──────── Texte fourni ────────

Fil d'Ariane
Pour ou contre le droit de se dissimuler le visage en public ? A quelques jours de la votation qui aura lieu en Suisse le 7 mars 2021, une jeune Lucernoise convertie à l’islam explique son choix de porter le niqab au quotidien.
Ana (qui témoigne sous pseudonyme) a décidé de porter le niqab début 2020. Le voile ne lui suffisait plus à vivre sa foi musulmane. Elle raconte avoir pris environ six mois pour faire ce "pas supplémentaire" : "C’est une décision importante et j’étais consciente qu’elle susciterait des hostilités. C’était déjà le cas avec le voile. Je ne voulais pas me précipiter."
La jeune femme de 32 ans a accepté un entretien par écrans interposés avec la journaliste de nos partenaires suisses Le Temps pour donner une voix à la poignée de femmes, une trentaine en Suisse, qui verront leur quotidien bouleversé le 7 mars prochain, si l’initiative pour la dissimulation du visage est acceptée. Elle porte une tunique, surmontée d’un grand foulard noir qui ne laisse apparaître que ses yeux clairs cerclés de lunettes rondes. En arrière-fond, on entend parfois son bébé de 4 mois pousser des petits cris.
J’estime que la Suisse est un pays multiculturel et divers, dans lequel il y a de la place pour les femmes comme moi.
Ana
Dans la rue, il n’est pas rare que des inconnus la somment de "retourner chez elle". Mais son pays, c’est la Suisse. Ana a grandi dans le canton de Lucerne, entre un père suisse et une mère allemande, tous les deux de confession protestante. Elle a fait un apprentissage de commerce, suivi d’une maturité professionnelle. "Je me sens membre à part entière de cette société. J’estime que la Suisse est un pays multiculturel et divers, dans lequel il y a de la place pour les femmes comme moi."
Depuis qu’elle porte le voile intégral, elle affirme qu’elle sort tout autant qu’avant. C’est le regard sur elle qui a changé. C’est un paradoxe: sous un niqab, une femme devient plus visible dans l’espace public. Les insultes, les chuchotements et les regards agressifs, elle les supporte, la plupart du temps. "J’essaye de me dire que ce n’est pas dirigé contre moi. C’est l’expression du racisme de notre société."

──────── Données extraites ────────

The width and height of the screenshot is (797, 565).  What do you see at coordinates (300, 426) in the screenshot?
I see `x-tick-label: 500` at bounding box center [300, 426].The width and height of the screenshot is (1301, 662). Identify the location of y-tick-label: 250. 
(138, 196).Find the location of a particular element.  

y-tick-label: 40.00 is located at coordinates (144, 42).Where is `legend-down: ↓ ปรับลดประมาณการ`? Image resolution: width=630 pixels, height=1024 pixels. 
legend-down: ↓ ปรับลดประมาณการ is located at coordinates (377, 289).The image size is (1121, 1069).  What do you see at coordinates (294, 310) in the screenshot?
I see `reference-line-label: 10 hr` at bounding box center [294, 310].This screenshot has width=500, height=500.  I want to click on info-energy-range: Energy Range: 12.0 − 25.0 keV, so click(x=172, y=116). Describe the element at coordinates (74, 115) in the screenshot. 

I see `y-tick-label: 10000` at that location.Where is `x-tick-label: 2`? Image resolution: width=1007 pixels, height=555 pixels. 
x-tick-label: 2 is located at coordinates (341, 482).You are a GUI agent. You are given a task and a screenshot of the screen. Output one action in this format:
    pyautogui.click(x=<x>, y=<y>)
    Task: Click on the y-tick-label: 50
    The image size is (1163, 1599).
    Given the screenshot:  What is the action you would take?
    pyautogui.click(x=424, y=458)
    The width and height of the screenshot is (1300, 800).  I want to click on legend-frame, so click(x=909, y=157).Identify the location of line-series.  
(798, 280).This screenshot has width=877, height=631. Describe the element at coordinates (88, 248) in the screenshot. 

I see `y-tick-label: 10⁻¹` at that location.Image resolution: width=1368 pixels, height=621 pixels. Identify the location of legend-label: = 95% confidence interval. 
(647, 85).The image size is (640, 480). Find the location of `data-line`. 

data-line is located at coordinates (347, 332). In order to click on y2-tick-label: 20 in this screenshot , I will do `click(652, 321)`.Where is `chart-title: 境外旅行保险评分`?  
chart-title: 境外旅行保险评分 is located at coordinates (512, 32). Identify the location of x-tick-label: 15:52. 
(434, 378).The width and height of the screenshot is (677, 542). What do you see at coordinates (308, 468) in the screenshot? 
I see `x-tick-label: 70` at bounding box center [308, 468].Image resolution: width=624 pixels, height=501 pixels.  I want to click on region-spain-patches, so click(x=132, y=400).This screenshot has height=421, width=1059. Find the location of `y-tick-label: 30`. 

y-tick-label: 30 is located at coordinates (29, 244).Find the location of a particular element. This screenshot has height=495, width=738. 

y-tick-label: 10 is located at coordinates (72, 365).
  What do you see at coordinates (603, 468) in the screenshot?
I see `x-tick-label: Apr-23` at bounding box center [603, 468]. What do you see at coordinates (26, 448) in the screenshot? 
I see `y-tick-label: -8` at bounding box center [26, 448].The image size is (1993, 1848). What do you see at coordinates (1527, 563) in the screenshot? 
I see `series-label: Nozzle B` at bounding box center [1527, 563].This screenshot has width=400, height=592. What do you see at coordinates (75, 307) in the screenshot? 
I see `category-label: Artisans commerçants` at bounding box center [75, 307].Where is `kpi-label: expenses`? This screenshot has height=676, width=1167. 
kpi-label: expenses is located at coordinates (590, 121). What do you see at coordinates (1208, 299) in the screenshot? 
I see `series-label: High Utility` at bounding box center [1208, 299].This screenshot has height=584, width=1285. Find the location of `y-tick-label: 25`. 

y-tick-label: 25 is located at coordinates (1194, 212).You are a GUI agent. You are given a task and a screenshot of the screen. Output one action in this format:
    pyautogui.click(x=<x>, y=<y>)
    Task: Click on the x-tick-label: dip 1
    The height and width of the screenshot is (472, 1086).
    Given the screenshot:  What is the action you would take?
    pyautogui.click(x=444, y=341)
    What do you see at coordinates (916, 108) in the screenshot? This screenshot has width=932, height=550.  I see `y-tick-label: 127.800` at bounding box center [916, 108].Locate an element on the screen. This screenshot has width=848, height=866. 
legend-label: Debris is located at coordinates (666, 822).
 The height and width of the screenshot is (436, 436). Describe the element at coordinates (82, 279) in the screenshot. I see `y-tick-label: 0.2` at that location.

────────

▶ [Consigne de travail]: D'après le texte sur le port du niqab en Suisse, combien de temps Ana a-t-elle pris pour faire ce « pas supplémentaire » ?

▶ [Corrigé ci-dessous]: Environ six mois.